Landgericht Münster: Urteil vom 05.02.2003 – 9 Qs 8/03

Diese Entscheidung enthält keinen zur Veröffentlichung bestimmten Leitsatz.


9 Qs 8/03

Landgericht Münster

Beschluss

In der Ermittlungssache XXX hat die 9. große Strafkammer auf die Beschwerde der Beschuldigten vom 16.01.2003 gegen den Beschluss des Amtsgerichts Münster vom 05.12.2002, (23 Gs 3428/02) durch den Vorsitzenden Richter am Landgericht Richter sowie die Richter am Landgericht Dr. Fahl und Hartmann am 5. Februar 2003 beschlossen:

Die Beschwerde wird auf Kosten der Beschuldigten verworfen.

Gründe:
Mit Beschluss vom 05.12.2002 hat das Amtsgericht Münster die Durchsuchung der Geschäftsräume der Firma ...... die eine Diskothek in ...... betreibt und deren Geschäftsführerin die Beschuldigte ist mit der Maßgabe, dass eine regelmäßige Durchsuchung für die Dauer von zwölf Wochen, gerechnet vom 1. Tag der Durchsuchung an, erfolgen kann. Ziel der Durchsuchungsmaßnahme soll das Auffinden von Unterlagen zur Höhe der Tagesumsätze der Diskothek sein, wie z.B. Verzehrkarten, Abrechnungsbons sowie Tagesendbons. Damit soll der Umsatz der Diskothek sowie auch Umsatzzahlen pro Besucher ermittelt werden, um eine steuerliche Vergleichsberechnung für die Betriebsjahre zuvor zu ermöglichen. In soweit bestehe nach dem Ermittlungsergebnis nämlich der Verdacht, dass mittels ?schwarz? angekaufter Verzehrkarten Umsätze nicht in die steuerlichen Angaben eingestellt worden seien, was zu Steuerkürzungen geführt habe.

Beginnend mit dem 10.01.2003 sind seitens der Steuerfahndung jeweils an den Öffnungstagen der Diskothek, Freitag und Samstag, Durchsuchungsmaßnahmen erfolgt, wobei bei der ersten Durchsuchungsmaßnahme etwa 21 Steuerfahnder zugegen waren, die auch während der Öffnungszeiten der Diskothek Vernehmungen der Mitarbeiter durchführten.

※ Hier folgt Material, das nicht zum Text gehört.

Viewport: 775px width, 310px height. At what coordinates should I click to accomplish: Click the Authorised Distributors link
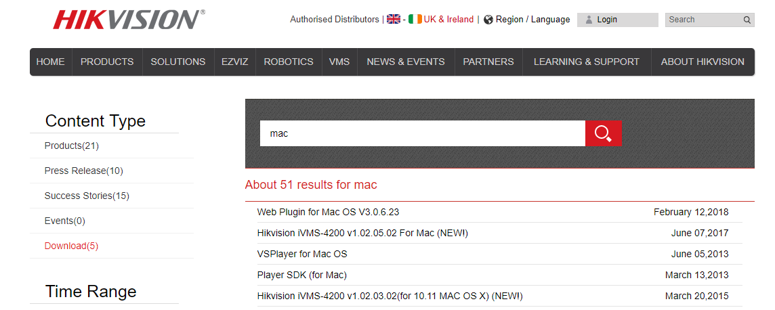tap(335, 20)
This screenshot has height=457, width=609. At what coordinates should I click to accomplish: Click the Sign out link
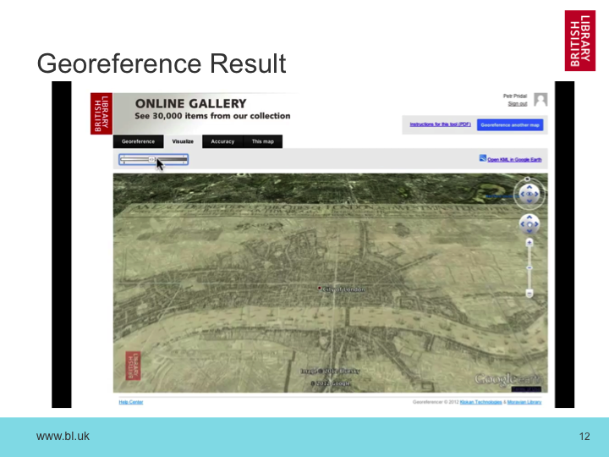(518, 104)
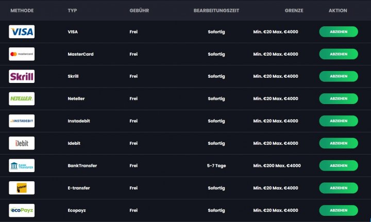Choose the Instadebit logo icon
This screenshot has height=222, width=371.
click(x=22, y=121)
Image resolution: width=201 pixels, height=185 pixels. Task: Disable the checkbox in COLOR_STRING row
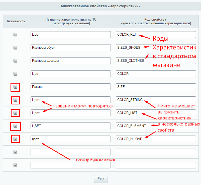(x=15, y=100)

Bei den weiteren Durchsuchungsmaßnahmen waren 2-3 Steuerfahnder während der gesamten Öffnungszeit in der Diskothek anwesend und beobachteten auch den Kassenbetrieb, um sicherzustellen, dass alle Einnahmen verbucht werden.

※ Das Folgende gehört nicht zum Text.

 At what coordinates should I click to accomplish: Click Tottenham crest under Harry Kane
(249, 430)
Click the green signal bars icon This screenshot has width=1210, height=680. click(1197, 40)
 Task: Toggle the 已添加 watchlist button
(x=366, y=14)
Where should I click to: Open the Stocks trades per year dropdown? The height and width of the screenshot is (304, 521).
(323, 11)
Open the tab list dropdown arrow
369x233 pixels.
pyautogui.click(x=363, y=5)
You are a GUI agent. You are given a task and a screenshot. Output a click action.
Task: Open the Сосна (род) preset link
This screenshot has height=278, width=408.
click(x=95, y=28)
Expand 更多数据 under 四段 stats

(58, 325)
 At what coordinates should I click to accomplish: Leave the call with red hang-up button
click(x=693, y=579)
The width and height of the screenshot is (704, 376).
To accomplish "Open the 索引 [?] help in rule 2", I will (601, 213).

Gegen diese Maßnahme richtet sich die Beschwerde der Beschuldigten.

Sie rügt unter anderem, dass es unter Berücksichtigung der bisher schon erfolgten Durchsuchungsmaßnahmen an einem Anfangsverdacht der Steuerhinterziehung fehle. Beispielsweise sei eine vierte Kasse weder in den Geschäftsräumen noch bei einem der übrigen Beschuldigten aufgefunden worden. Diese existiere auch nicht.

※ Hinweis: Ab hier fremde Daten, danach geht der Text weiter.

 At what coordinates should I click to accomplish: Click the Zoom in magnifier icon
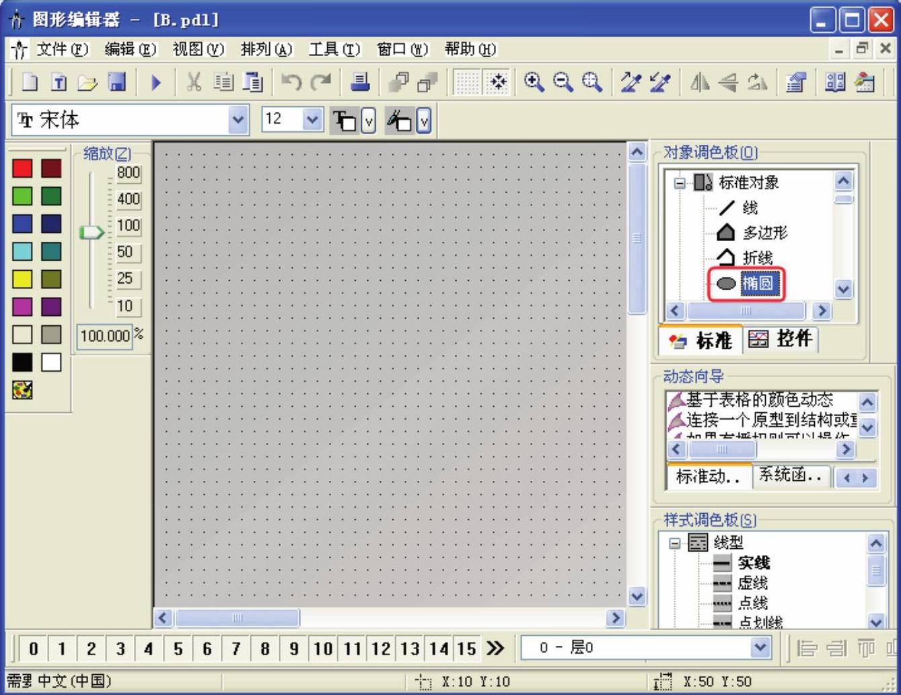click(x=534, y=82)
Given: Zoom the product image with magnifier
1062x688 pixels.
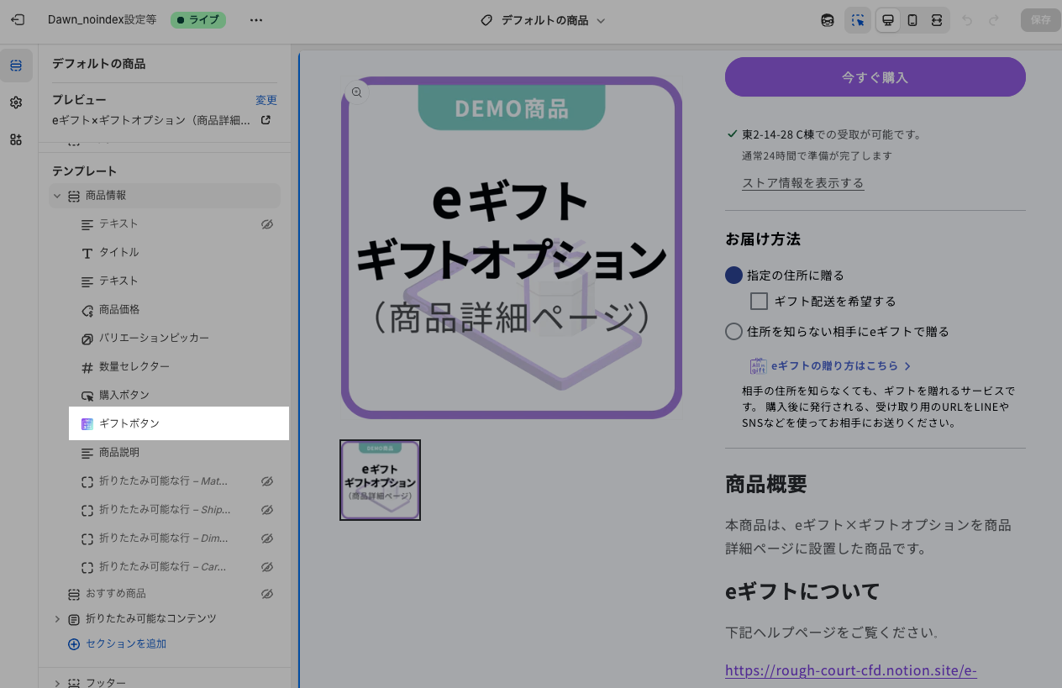Looking at the screenshot, I should click(357, 92).
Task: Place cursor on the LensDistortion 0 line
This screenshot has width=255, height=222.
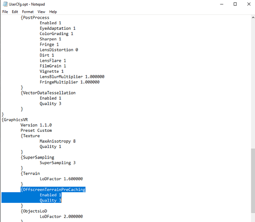Action: pyautogui.click(x=59, y=50)
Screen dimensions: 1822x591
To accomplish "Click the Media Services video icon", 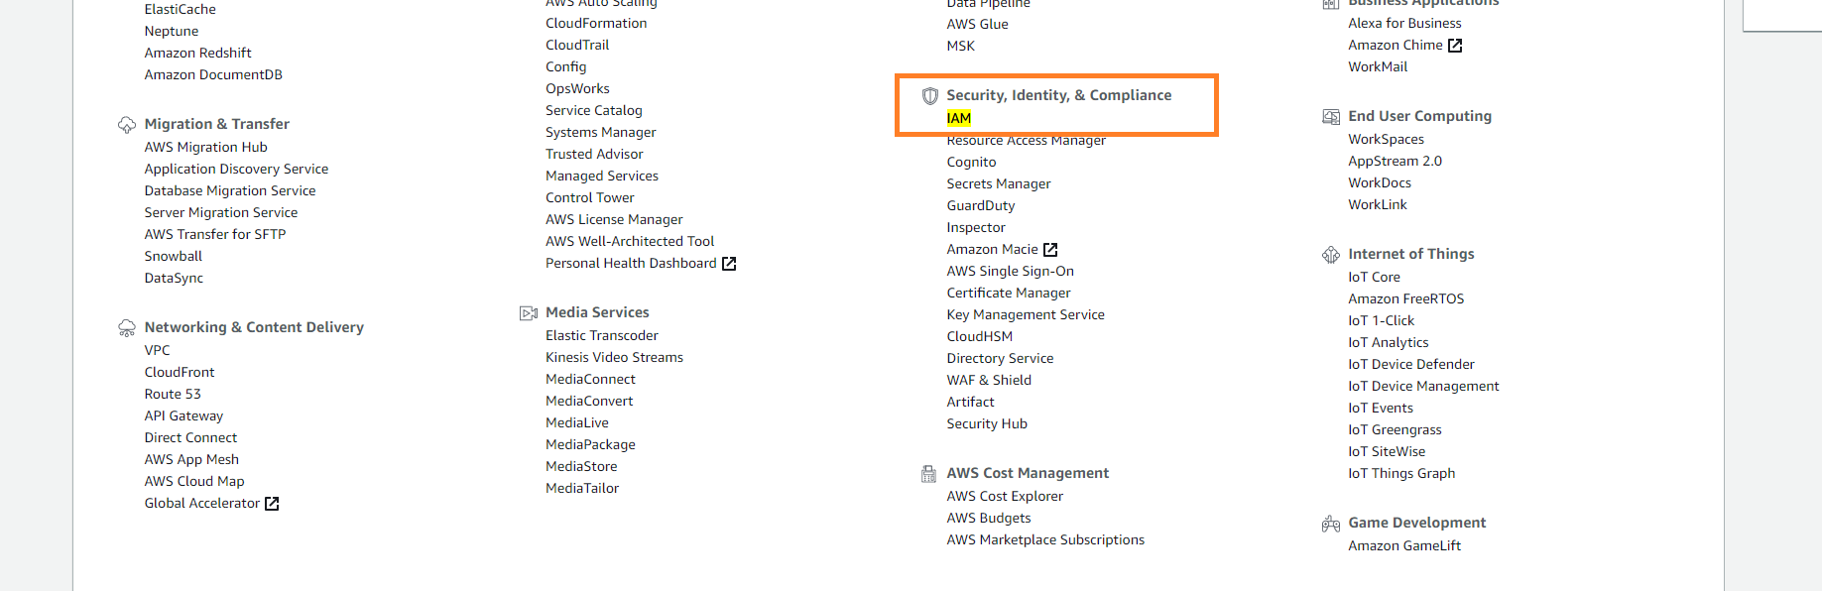I will (529, 313).
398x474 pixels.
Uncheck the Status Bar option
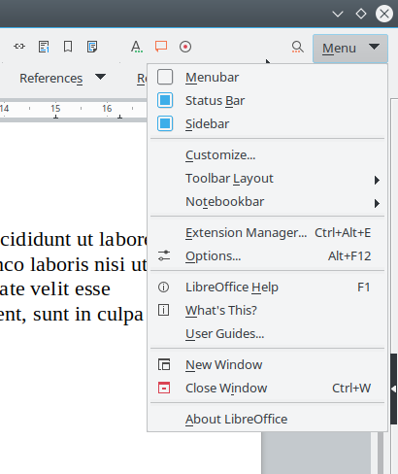165,100
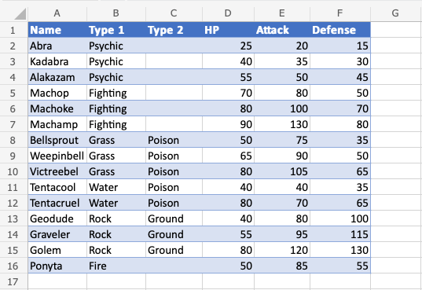
Task: Select column A header
Action: (57, 13)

Des weiteren sei die Durchsuchungsmaßnahme schon ungeeignet, da Gegenstand des Ermittlungsverfahrens Steuerverkürzungen bis zum 30.06.2002 seien. Jetzt möglicherweise ermittelte Umsatzzahlen seien mit diesem Zeitraum nicht vergleichbar. Im übrigen sei die Dauer der Durchsuchungsmaßnahme von zwölf Wochen auch unverhältnismäßig.

Die dauernde Präsenz von Beamten der Steuerfahndung während der Öffnungszeiten beeinträchtigte den Geschäftsbetrieb und sei geschäftsschädigend. Die Dauerpräsenz werde im übrigen auch rechtswidrig dazu genutzt, Zeugenbefragungen während der Öffnungszeiten durchzuführen. Zuletzt rügt die Beschuldigte, dass die Beweismittel, zu deren Auffinden die Durchsuchung angeordnet worden ist, nicht hinreichend genau bezeichnet seien.

Die Beschwerde ist, soweit sie sich gegen den Durchsuchungsbeschluss vom 05.12.2002 als solchen richtet, zulässig, aber unbegründet; soweit mit der Beschwerde geltend gemacht worden ist, dass der dauernde Aufenthalt der Ermittlungsbeamten während der Öffnungszeiten und die dabei erfolgte Vernehmung von Mitarbeitern rechtswidrig seien, ist derzeit eine Entscheidung der Kammer nicht veranlasst. Dabei handelt es sich um eine Rüge der Art und Weise der Durchführung der Durchsuchungsmaßnahme. Insoweit ist zunächst ein Antrag auf gerichtliche Entscheidung entsprechend § 98 Absatz 2 Satz 2 StPO zu stellen, der vom Amtsgericht Münster zu bescheiden ist. Eine solche Entscheidung liegt derzeit nicht vor.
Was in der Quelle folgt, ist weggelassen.